Re: [PATCH] mm/zsmalloc: add trace events for zs_compact

From: Ganesh Mahendran
Date: Wed Jun 08 2016 - 02:39:29 EST


Hi, Minchan:

2016-06-08 13:13 GMT+08:00 Minchan Kim <minchan@xxxxxxxxxx>:
> On Wed, Jun 08, 2016 at 09:48:30AM +0800, Ganesh Mahendran wrote:
>> Hi, Minchan:
>>
>> 2016-06-08 8:16 GMT+08:00 Minchan Kim <minchan@xxxxxxxxxx>:
>> > Hello Ganesh,
>> >
>> > On Tue, Jun 07, 2016 at 04:56:44PM +0800, Ganesh Mahendran wrote:
>> >> Currently zsmalloc is widely used in android device.
>> >> Sometimes, we want to see how frequently zs_compact is
>> >> triggered or how may pages freed by zs_compact(), or which
>> >> zsmalloc pool is compacted.
>> >>
>> >> Most of the time, user can get the brief information from
>> >> trace_mm_shrink_slab_[start | end], but in some senario,
>> >> they do not use zsmalloc shrinker, but trigger compaction manually.
>> >> So add some trace events in zs_compact is convenient.

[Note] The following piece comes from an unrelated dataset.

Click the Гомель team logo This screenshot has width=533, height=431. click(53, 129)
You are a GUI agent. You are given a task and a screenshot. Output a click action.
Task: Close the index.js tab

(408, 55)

Also we
>> >> can add some zsmalloc specific information(pool name, total compact
>> >> pages, etc) in zsmalloc trace.
>> >
>> > Sorry, I cannot understand what's the problem now and what you want to
>> > solve. Could you elaborate it a bit?
>> >
>> > Thanks.
>>
>> We have backported the zs_compact() to our product(kernel 3.18).
>> It is usefull for a longtime running device.
>> But there is not a convenient way to get the detailed information
>> of zs_comapct() which is usefull for performance optimization.
>> Information about how much time zs_compact used, which pool is
>> compacted, how many page freed, etc.
>
> You can know how many pages are freed by object compaction via mm_stat
> each /sys/block/zram-id/mm_stat. And you can use function_graph to know
> how much time zs_compact used.

zsmalloc is not only used by zram, but also zswap. Maybe
others in the future.

I tried to use function_graph. It seems there are too much log
printed:
------
root@leo-test:/sys/kernel/debug/tracing# cat trace
# tracer: function_graph
#
# CPU DURATION FUNCTION CALLS
# | | | | | | |
2) | zs_compact [zsmalloc]() {
2) | /* zsmalloc_compact_start: pool zram0 */
2) 0.889 us | _raw_spin_lock();
2) 0.896 us | isolate_zspage [zsmalloc]();
2) 0.938 us | _raw_spin_lock();
2) 0.875 us | isolate_zspage [zsmalloc]();
2) 0.942 us | _raw_spin_lock();
2) 0.962 us | isolate_zspage [zsmalloc]();
...
2) 0.879 us | insert_zspage [zsmalloc]();
2) 4.520 us | }
2) 0.975 us | _raw_spin_lock();
2) 0.890 us | isolate_zspage [zsmalloc]();
2) 0.882 us | _raw_spin_lock();
2) 0.894 us | isolate_zspage [zsmalloc]();
2) | /* zsmalloc_compact_end: pool zram0: 0 pages
compacted(total 0) */
2) # 1351.241 us | }
------
=> 1351.241 us used

And it seems the overhead of function_graph is bigger than trace event.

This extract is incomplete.